The peanuts went last

The last big mongo curbside deposit here was in November. Clean packing materials, both bubble-wrap and Styrofoam peanuts, did not go early this time around. We hadn’t accumulated much, since consumer activity has been on the low side here. We’re clearing stuff out because with SxSW on the horizon visitors will proliferate and they’ve already begun arriving. We need space!

Don’t ask why all these slick periodicals are here to be disposed of. Here’s the order in which they went, starting at about nine this morning: (1) four different kinds of TV, music, and telenovela magazines in Spanish went right away to two guys in a pickup with well-used wheelbarrows in the back; (2) Woman’s Day and Family Circle all in one go; (3) Paper and Interview to a guy on a bike wearing a beret and sunglasses; (4) clothes and shopping mags, all to women, in several installments, sometimes to women on foot walking dogs; (5) house-porn, otherwise known as shelter mags; (6) Harper’s but not Atlantic; (7) business and news pubs from the last two weeks; (8) New Mexico magazine; (9) some Granta issues and a couple of other paperbacks, all to the same guy; (10) Consumer Reports and PC Magazine, both to a guy on a nice little Triumph motorcycle; (11) Gourmet to a guy pushing a not-fancy stroller; (12) The Atlantic issues, to a guy in a new Dodge truck; (13) finally, the Rolling Stone, to a person not seen; and (14) New Yorker issues to a person not seen.

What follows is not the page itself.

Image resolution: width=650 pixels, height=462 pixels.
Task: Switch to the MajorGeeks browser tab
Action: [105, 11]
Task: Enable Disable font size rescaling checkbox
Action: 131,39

Nobody wants Texas Monthly so far.

And that’s the only periodical left. They’d all been sorted and placed in low-sided containers so that, without being visible to the takers, we could see who took what from where my friend and I were hanging out. Some took the cartons and sacks. Some removed the giant “FREE” signs painted on streamers that came from an old roll of copy-machine paper painted with poster paint; others just took the signs along with the carton or sack to which they were stapled.

It’s a bit surprising that nobody just took everything all at once to see what it would bring at Half Price Books. I thought that would happen in November, the first time I tried this, but not then, either. Austinites still read, and they’re not greedy.

1 Comment so far

  1. M Sinclair Stevens (unregistered) on March 14th, 2006 @ 12:05 pm

    Thanks for the suggestion. We were cleaning up the garage (moving things from one stack to another) when I noticed the huge box of packing peanuts that have collected over years of mail-ordering. It’s definitely in the category of “too useful to throw away, but what are we going to do with it?”

    Then I remembered this post, took a marker and wrote “FREE clean styo packing peanuts” on the box, and put it next to the front sidewalk. A couple of hours later, the box was gone. Yay!